→ **THE TASK**: Rewrite the data between the lines holding "French (165, 128)" and "MOLDOVA.sports.md (271, 850)", inclusive, shifting every coordinate in the answers by -150.

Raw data
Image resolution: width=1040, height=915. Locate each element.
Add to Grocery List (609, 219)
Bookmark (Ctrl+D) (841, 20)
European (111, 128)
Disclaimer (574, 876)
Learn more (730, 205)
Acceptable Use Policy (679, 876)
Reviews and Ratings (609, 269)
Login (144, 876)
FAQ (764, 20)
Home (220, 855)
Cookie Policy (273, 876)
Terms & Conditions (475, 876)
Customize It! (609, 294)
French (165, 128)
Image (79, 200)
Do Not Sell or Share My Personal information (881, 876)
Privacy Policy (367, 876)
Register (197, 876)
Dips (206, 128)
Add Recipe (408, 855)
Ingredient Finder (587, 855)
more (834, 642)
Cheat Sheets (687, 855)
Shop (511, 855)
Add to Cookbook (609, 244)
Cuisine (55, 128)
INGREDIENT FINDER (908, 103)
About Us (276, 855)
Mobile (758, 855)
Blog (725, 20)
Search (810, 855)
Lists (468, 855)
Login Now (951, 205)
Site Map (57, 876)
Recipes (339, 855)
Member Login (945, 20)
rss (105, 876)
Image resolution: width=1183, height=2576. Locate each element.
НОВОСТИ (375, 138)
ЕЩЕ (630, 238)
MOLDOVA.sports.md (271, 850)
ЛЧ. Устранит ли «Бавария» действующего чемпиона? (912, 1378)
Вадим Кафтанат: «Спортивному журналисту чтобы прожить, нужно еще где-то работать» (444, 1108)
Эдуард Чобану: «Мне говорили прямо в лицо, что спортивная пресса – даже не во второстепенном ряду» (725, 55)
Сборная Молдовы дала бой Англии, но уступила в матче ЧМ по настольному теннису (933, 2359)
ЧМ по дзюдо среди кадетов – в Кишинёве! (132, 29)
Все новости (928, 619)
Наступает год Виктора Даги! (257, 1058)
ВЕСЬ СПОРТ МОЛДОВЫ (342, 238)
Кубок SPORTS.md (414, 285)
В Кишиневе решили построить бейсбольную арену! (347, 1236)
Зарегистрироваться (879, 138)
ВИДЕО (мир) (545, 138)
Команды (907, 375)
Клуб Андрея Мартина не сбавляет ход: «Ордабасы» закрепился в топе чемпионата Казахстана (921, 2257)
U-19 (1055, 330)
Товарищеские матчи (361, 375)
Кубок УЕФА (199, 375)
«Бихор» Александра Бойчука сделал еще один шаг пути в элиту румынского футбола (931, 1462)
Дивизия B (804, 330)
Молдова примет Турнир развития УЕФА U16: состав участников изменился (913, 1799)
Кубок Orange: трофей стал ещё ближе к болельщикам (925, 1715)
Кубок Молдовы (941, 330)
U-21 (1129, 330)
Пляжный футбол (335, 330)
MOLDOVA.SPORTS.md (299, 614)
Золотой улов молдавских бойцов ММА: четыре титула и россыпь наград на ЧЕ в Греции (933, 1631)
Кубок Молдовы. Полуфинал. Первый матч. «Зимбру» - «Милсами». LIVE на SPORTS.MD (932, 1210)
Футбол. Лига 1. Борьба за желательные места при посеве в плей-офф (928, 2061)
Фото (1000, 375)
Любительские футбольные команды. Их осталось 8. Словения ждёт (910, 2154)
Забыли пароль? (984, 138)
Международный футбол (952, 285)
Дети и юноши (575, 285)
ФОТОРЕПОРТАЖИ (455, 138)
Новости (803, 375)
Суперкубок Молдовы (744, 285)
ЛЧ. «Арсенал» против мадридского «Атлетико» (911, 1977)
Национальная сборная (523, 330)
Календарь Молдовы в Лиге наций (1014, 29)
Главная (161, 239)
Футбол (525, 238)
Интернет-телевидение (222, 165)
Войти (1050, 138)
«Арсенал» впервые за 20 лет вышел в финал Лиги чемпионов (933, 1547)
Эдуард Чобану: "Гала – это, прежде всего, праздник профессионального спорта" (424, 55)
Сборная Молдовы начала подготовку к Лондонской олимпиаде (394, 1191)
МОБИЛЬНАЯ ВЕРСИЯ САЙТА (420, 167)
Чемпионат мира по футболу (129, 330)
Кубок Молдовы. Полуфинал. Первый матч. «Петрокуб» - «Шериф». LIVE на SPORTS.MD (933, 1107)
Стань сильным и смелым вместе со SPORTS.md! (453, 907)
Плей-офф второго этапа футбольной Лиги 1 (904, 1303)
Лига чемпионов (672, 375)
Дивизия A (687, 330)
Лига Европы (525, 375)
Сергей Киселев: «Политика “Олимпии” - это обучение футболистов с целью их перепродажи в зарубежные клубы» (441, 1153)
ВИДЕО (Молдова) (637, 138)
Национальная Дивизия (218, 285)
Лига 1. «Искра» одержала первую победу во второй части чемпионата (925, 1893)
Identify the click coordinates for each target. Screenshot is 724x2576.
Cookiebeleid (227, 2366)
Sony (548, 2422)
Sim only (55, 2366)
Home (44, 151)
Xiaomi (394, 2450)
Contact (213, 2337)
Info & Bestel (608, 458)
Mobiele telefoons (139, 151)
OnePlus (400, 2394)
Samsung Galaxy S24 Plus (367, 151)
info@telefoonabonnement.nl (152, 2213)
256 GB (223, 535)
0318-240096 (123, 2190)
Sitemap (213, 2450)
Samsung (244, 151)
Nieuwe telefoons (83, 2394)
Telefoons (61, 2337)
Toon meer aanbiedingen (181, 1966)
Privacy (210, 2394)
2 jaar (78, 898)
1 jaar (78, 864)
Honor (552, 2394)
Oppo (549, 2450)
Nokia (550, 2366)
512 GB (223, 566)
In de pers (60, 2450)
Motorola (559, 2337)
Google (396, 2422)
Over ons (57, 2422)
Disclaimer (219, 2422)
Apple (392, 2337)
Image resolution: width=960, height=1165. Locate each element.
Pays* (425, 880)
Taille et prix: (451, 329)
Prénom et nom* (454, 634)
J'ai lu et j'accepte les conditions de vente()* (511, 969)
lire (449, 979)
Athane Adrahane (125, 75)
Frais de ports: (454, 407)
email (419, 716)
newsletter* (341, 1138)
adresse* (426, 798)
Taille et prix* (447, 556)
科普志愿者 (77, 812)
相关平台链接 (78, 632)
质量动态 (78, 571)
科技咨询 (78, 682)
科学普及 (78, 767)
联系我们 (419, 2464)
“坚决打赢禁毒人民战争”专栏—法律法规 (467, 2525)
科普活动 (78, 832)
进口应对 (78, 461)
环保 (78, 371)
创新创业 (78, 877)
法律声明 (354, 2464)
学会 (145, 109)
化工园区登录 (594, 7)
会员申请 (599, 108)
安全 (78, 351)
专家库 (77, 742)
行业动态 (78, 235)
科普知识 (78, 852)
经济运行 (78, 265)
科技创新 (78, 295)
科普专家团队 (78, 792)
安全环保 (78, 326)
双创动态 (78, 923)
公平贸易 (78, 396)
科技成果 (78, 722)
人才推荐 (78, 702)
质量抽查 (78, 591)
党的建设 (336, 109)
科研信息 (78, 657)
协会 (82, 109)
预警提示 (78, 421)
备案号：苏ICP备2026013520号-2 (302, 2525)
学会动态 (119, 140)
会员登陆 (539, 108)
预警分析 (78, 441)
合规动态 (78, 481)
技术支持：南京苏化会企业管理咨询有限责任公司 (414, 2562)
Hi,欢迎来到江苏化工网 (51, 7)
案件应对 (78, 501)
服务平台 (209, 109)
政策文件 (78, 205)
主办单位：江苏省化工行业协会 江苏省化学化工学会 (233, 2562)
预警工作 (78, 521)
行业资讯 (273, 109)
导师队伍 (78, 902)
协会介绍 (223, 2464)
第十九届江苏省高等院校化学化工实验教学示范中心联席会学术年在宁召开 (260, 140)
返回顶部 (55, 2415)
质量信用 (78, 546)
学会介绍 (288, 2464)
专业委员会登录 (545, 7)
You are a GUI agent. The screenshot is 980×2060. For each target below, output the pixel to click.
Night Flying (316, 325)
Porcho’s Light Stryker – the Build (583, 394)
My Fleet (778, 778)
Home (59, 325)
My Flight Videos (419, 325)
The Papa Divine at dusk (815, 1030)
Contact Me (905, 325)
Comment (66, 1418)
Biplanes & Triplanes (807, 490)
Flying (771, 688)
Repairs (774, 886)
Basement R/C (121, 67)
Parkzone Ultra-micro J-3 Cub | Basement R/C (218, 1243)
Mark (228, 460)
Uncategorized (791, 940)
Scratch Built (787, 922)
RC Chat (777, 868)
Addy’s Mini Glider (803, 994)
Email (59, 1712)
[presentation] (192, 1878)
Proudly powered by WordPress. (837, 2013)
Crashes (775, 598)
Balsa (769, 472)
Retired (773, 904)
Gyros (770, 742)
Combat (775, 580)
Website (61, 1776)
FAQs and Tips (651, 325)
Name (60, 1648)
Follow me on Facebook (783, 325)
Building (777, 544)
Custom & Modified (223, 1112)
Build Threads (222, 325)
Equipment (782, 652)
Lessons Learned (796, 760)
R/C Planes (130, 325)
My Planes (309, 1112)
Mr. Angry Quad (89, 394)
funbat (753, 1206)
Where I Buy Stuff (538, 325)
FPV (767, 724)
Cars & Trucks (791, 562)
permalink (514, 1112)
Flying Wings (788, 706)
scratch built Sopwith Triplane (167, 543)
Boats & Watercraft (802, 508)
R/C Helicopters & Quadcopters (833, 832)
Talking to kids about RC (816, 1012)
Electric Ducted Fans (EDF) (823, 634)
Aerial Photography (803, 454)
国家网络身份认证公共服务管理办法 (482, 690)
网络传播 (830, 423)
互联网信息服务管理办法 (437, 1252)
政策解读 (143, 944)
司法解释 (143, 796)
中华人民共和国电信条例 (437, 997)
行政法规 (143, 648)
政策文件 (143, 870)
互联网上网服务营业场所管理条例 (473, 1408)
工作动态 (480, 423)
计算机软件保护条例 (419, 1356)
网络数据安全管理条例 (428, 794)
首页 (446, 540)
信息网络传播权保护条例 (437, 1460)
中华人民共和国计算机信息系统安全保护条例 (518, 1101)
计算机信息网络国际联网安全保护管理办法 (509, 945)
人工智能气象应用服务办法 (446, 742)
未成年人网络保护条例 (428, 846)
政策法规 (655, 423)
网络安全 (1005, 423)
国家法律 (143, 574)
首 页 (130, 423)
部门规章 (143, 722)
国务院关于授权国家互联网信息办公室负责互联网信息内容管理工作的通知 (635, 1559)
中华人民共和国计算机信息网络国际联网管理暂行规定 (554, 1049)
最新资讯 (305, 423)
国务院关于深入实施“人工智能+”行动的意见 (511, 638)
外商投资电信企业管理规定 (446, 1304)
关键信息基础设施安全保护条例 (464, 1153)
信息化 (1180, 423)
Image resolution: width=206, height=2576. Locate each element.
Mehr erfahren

→ **TASK ANSWER**:
French (15, -22)
Image (-71, 50)
Do Not Sell or Share My Personal information (731, 726)
Privacy Policy (217, 726)
Register (47, 726)
Dips (56, -22)
Add Recipe (258, 705)
Ingredient Finder (437, 705)
more (684, 492)
Cheat Sheets (537, 705)
Shop (361, 705)
Add to Cookbook (459, 94)
Cuisine (-95, -22)
INGREDIENT FINDER (758, -47)
About Us (126, 705)
Mobile (608, 705)
Blog (575, -130)
Search (660, 705)
Lists (318, 705)
Login Now (801, 55)
Site Map (-93, 726)
Recipes (189, 705)
Member Login (795, -130)
rss (-45, 726)
Image resolution: width=1183, height=2576. Locate each element.
НОВОСТИ (225, -12)
ЕЩЕ (480, 88)
MOLDOVA.sports.md (121, 700)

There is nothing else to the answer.